◆ Information ◆

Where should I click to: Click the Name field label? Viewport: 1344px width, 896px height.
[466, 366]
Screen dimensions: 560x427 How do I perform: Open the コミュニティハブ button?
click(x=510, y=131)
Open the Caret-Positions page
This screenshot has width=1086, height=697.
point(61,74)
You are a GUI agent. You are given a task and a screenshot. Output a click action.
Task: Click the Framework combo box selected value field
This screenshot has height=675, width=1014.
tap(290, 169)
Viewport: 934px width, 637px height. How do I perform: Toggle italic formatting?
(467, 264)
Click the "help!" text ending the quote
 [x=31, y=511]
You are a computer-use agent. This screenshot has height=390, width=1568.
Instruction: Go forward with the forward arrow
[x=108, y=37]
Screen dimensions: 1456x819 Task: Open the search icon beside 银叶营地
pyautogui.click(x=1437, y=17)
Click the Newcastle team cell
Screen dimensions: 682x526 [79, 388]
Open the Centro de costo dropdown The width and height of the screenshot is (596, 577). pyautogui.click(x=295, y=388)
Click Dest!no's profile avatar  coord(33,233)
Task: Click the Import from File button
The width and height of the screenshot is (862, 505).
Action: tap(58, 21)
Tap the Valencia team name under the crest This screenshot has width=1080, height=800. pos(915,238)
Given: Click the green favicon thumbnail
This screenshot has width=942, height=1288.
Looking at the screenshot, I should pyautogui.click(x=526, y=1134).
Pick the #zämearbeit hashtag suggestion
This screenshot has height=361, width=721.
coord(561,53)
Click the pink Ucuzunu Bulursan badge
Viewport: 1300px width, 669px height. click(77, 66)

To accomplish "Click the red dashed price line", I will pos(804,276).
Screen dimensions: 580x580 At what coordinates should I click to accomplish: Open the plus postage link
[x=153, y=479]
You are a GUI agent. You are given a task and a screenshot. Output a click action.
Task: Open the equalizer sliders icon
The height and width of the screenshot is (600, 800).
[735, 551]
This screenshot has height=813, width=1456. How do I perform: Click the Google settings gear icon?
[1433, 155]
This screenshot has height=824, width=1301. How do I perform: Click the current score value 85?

◆ Assigned task ◆
Give back, word for word, the lines from the one with "The width and height of the screenshot is (862, 505)." through the last line of the entries, both included, and no other line.

◆ Written reply ◆
The width and height of the screenshot is (862, 505).
Action: tap(58, 21)
Tap the Valencia team name under the crest This screenshot has width=1080, height=800. pos(915,238)
Given: Click the green favicon thumbnail
This screenshot has width=942, height=1288.
Looking at the screenshot, I should pyautogui.click(x=526, y=1134).
Pick the #zämearbeit hashtag suggestion
This screenshot has height=361, width=721.
coord(561,53)
Click the pink Ucuzunu Bulursan badge
Viewport: 1300px width, 669px height. click(77, 66)

To accomplish "Click the red dashed price line", I will pos(804,276).
Screen dimensions: 580x580 At what coordinates should I click to accomplish: Open the plus postage link
[x=153, y=479]
You are a GUI agent. You are given a task and a screenshot. Output a click action.
Task: Open the equalizer sliders icon
The height and width of the screenshot is (600, 800).
[735, 551]
This screenshot has height=813, width=1456. How do I perform: Click the Google settings gear icon?
[1433, 155]
This screenshot has height=824, width=1301. How do I perform: Click the current score value 85?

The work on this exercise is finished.